Исходный текст:
────────────────────────────────────────

Коммерческой fiction-визуальности приписывают роль арт-терапии и даже религиозного целения сентябрьского посттравматического синдрома. Теолог Т. Бил назвал Голливуд экзорсистом американского народа. Темные и хаотичные силы из душ людей проецируются на экран. Там они получают очертания демонов и после борьбы побеждаются. «Наше смутное чувство необычного проецируется в форме монстра, а затем изгоняется» (Beal, 2001, р. 14).

В дело идет самый широкий сказочный набор: Дракула, ужастики «Кровь и золото», «Тринадцать привидений», «Из ада», бестселлеры о Гарри Поттере и «Властелин колец». Апокалипсис упоминается постоянно. Все это привычные ужасы. Для того, чтобы обыватель не принимал происходящее за свое разыгравшееся воображение, ему предлагают институциональное «как бы», описание террористов как чертей, демонов, вампиров, а происшествие — как подобие Страшного Суда.

────────────────────────────────────────

Строки о поиске элементов на экранах:

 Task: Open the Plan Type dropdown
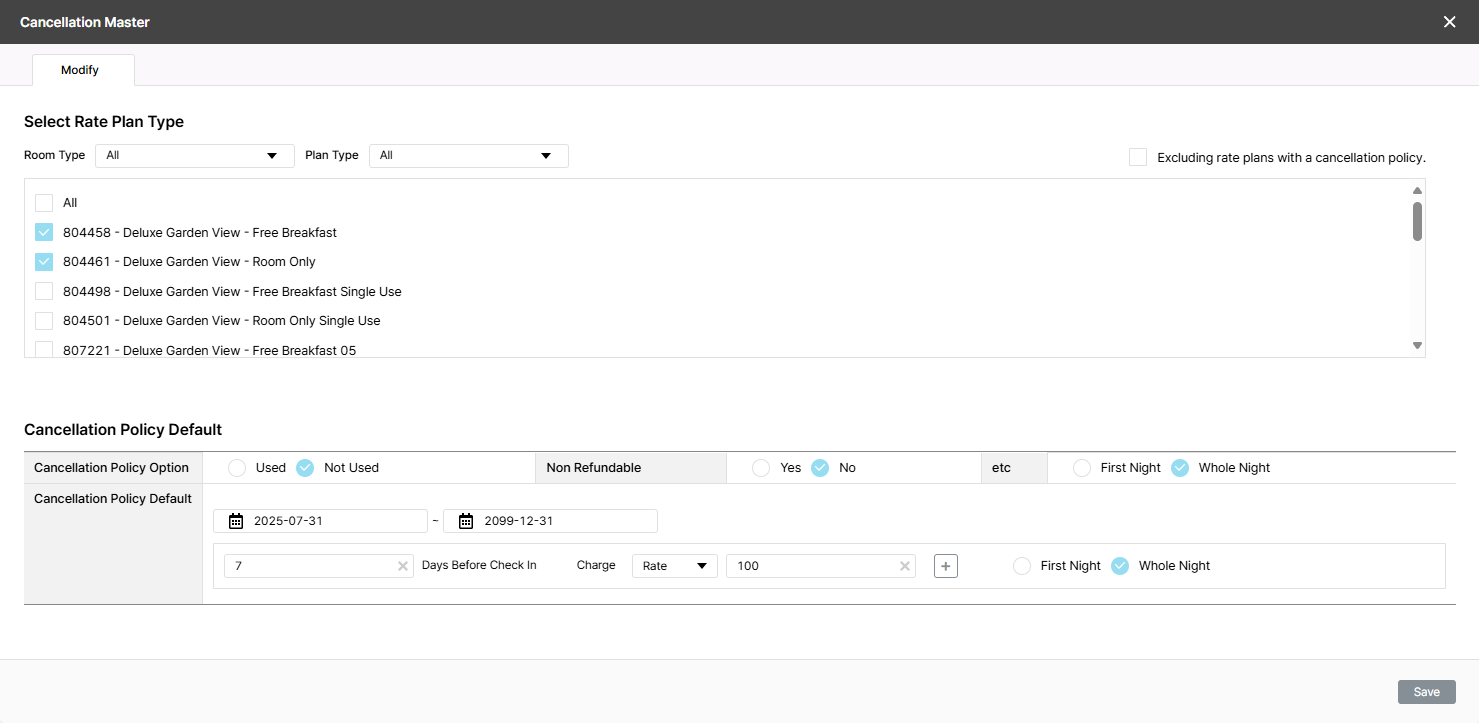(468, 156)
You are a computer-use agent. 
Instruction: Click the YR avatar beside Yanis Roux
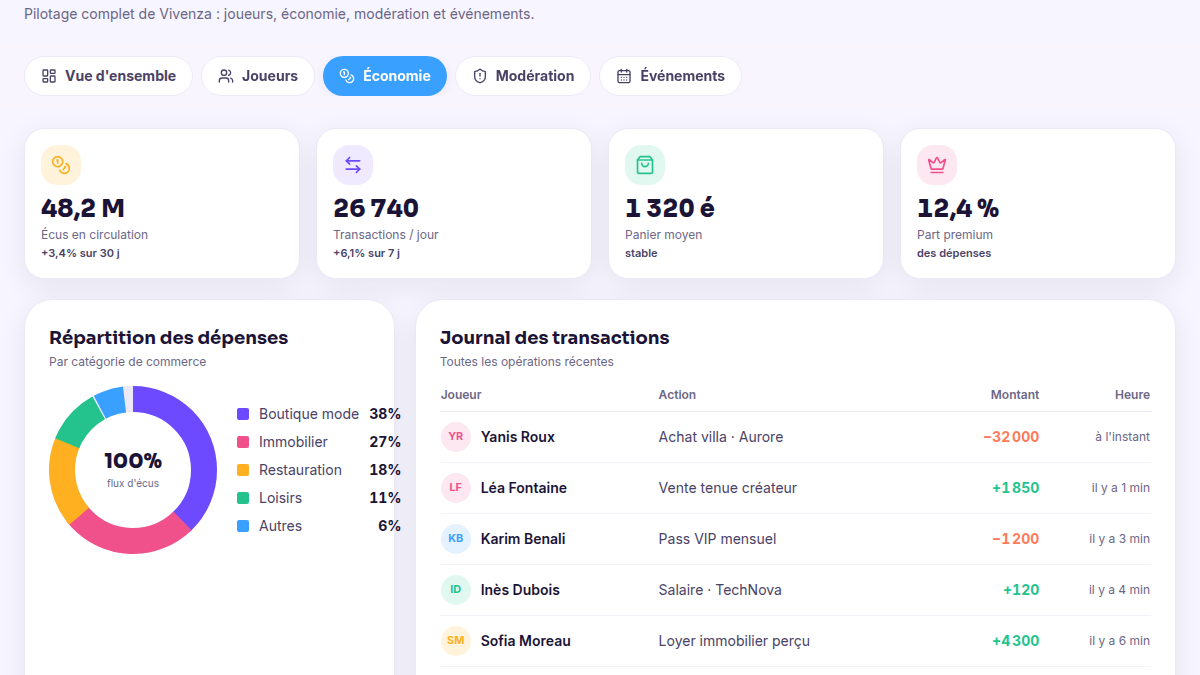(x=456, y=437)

────────────────────────────────────────

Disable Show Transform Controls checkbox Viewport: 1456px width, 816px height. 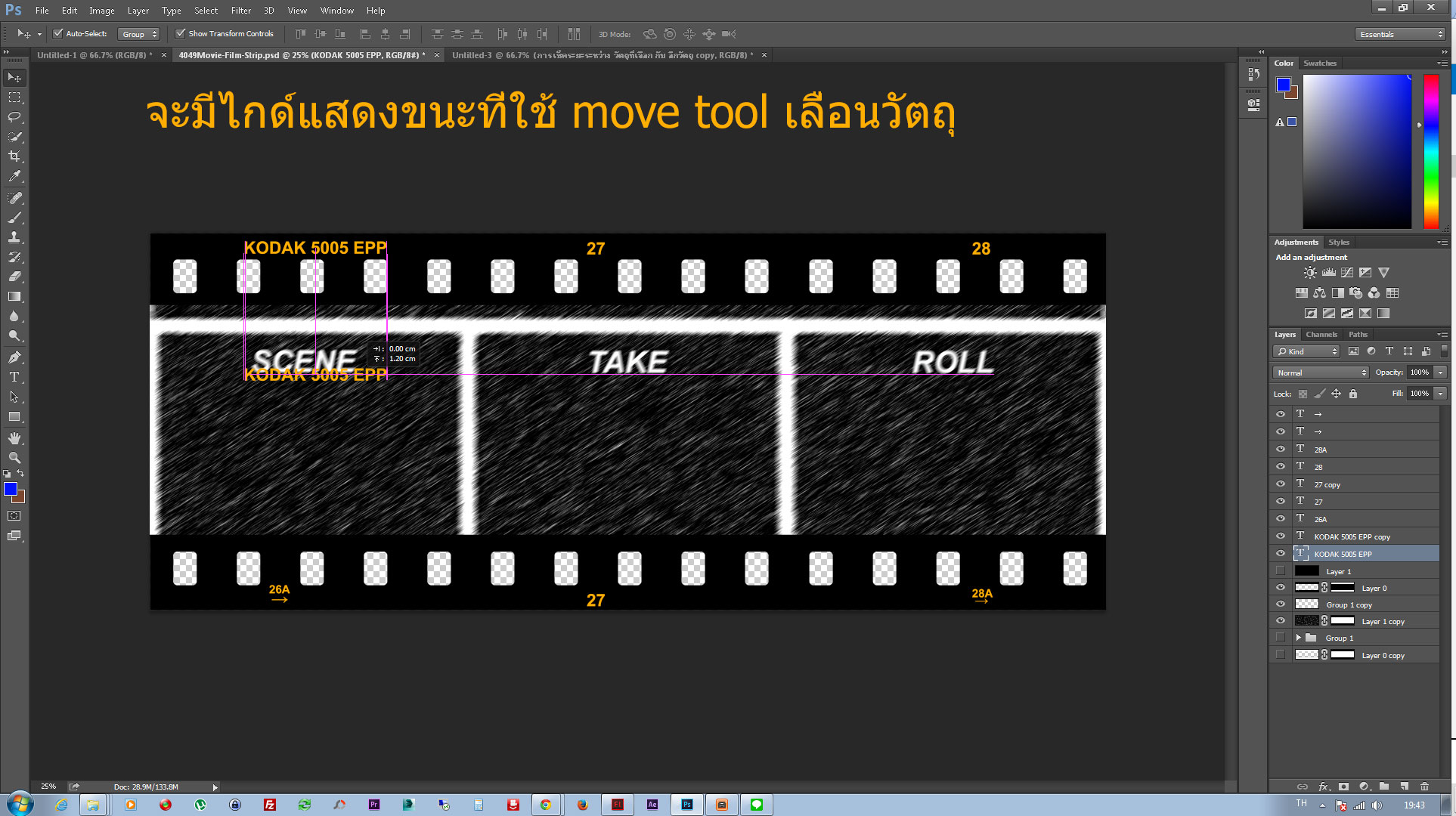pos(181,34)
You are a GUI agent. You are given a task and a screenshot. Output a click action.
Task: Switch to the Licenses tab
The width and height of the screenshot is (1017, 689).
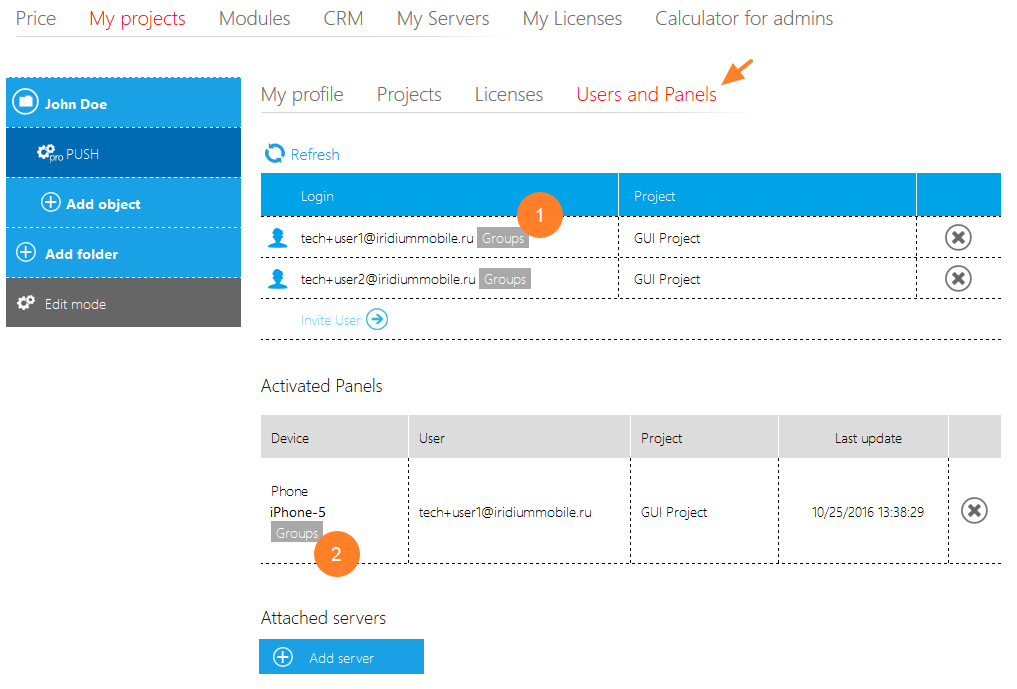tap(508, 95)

────────────────────────────────────────

Задания:
1. Объясните в одном–трех предложениях, с какой целью, согласно тексту о Голливуде как экзорсисте, обывателю предлагают институциональное «как бы».
2. Продолжите текст о Голливуде как экзорсисте с того места, где он обрывается.

Ответы к заданиям:
1. Обывателю предлагают институциональное «как бы» для того, чтобы он не принимал происходящее за свое разыгравшееся воображение. Для этого террористов описывают как чертей, демонов, вампиров, а происшествие — как подобие Страшного Суда.

2.
У меня нет данных о динамике американского рынка художественно-развлекательной продукции по жанрам после 11 сентября 2001 г. Р. Кирни считает, что спрос на ужасы не уменьшился, а увеличился: «Голод на ужасные истории не уменьшился после 11 сентября. На самом деле он возрос. Главная причина, я подозреваю, в том, что ужас «близнецов» был так чудовищен, что суррогаты оказались необходимы, чтобы хоть как-то замаскировать его. Аналогичных или альтернативных ужасов отчаянно искали под маской образов или историй, которые могли в какой-то степени отвлечь от актуального ужаса. Вымышленный террор мог восприниматься как замещающий, давая нам некоторую дистанцию от реальности. Как если бы нарративные инсценировки террора, поставляемые голливудскими картинами ужасов, могли дать облегчение от невыносимой непосредственности события, переводя его в облегчение. Фильмы ужасов как род гештальттерапии... Чем более ужасным реальный мир становится, тем больше люди чувствуют необходимость переиспытать ужас в нереальных мирах. Почему? Потому что воображаемое может обеспечить доступ к сердцу тьмы, что оказывается невыносимым во плоти. Отсюда наша зачарованность мифами о чудовищах от великих классических повествований о Минотавре и китах-людоедах до простой магии детских сказок» (Kearney, 2003, р. 30). Сказанное психологически верно, однако недооценивает фундаментальную роль «суррогатов» в починке основательно сломанного порядка зрения. Привычные ужасы переводят зрелище в определенный регистр, избавляя зрителя от кардинального сомнения насчет того, что он видит и где он со своим зрением находится. Вампиры, тролли, гоблины, орки и т.д. — придуманные чудовища. Их боятся «для кайфа» или релаксации, по правилам игрового и нестрашного страха, в условном пандемониуме массовой культуры. Преобразование галлюцинаций в экранные образы — хорошая психотерапия. Искусство называют коллективным сновидением. Но оно еще и рамочное сновидение. Сидящий перед экраном зритель гарантирован от того, что ужас соскочит к нему с экрана в комнату; как бы ни потрясали его спецэффекты, он об этой гарантии знает.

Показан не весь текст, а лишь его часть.